The authors tackled the problem of monocular depth estimation without known camera parameters by proposing a method that implicitly estimates camera intrinsics along with depth and pose from monocular image sequences, achieving state-of-the-art performance on the KITTI benchmark.
Perceiving 3D information is of paramount importance in many applications of computer vision. Recent advances in monocular depth estimation have shown that gaining such knowledge from a single camera input is possible by training deep neural networks to predict inverse depth and pose, without the necessity of ground truth data. The majority of such approaches, however, require camera parameters to be fed explicitly during training.
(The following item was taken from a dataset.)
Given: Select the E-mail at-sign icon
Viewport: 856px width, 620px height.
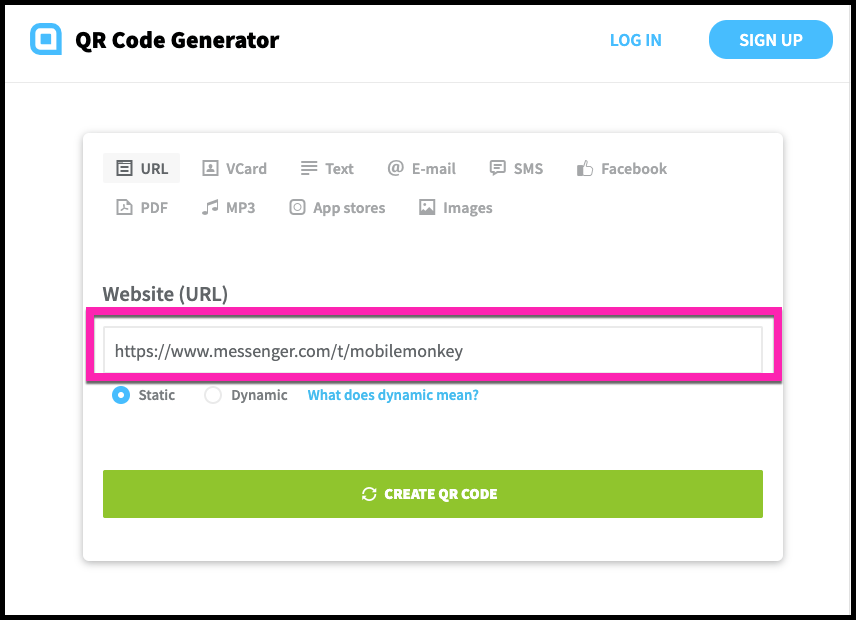Looking at the screenshot, I should (x=396, y=168).
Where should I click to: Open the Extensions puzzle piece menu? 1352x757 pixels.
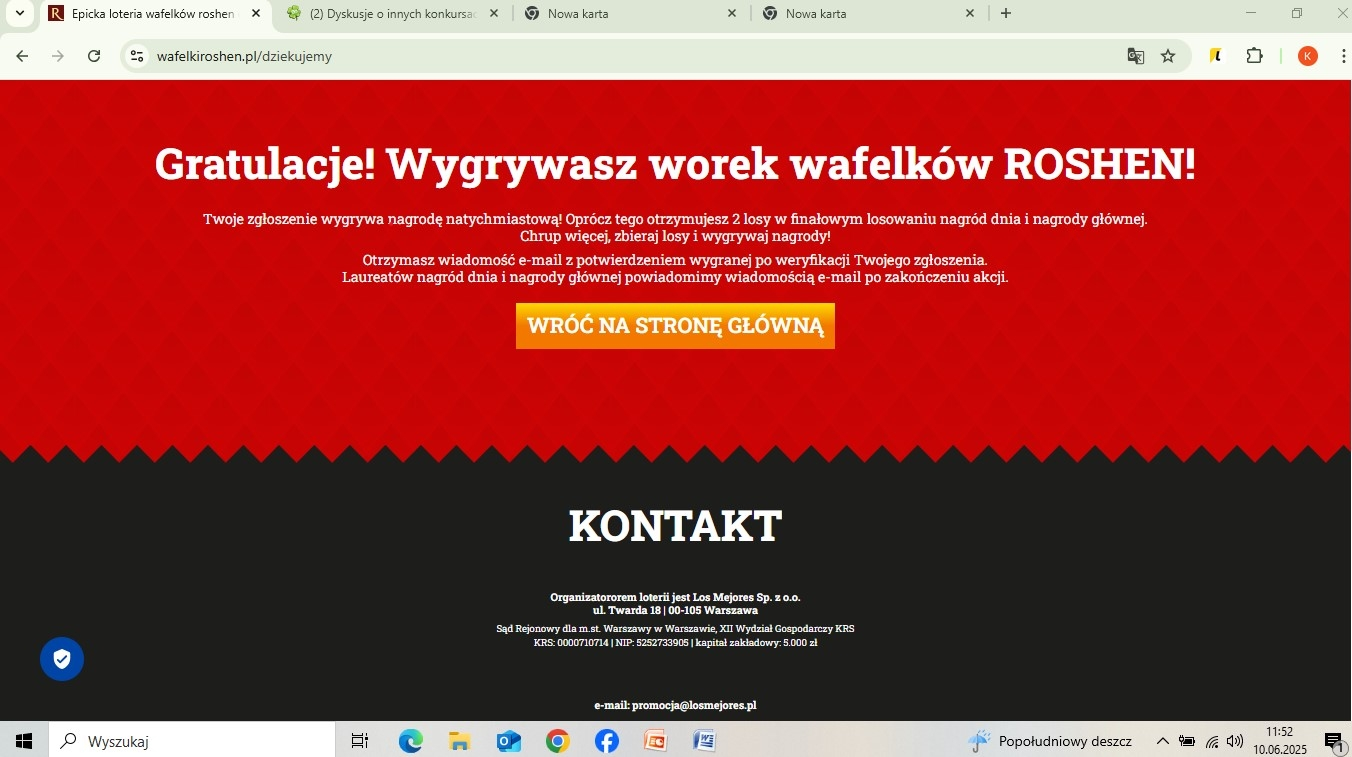click(x=1254, y=56)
As a result, image sequences from wild cannot be used during training. While there exist methods which also predict camera intrinsics, their performance is not on par with novel methods taking camera parameters as input. In this work, we propose a method for implicit estimation of pinhole camera intrinsics along with depth and pose, by learning from monocular image sequences alone. In addition, by utilizing efficient sub-pixel convolutions, we show that high fidelity depth estimates can be obtained. We also embed pixel-wise uncertainty estimation into the framework, to emphasize the possible applicability of this work in practical domain. Finally, we demonstrate the possibility of accurate prediction of depth information without prior knowledge of camera intrinsics, while outperforming the existing state-of-the-art approaches on KITTI benchmark.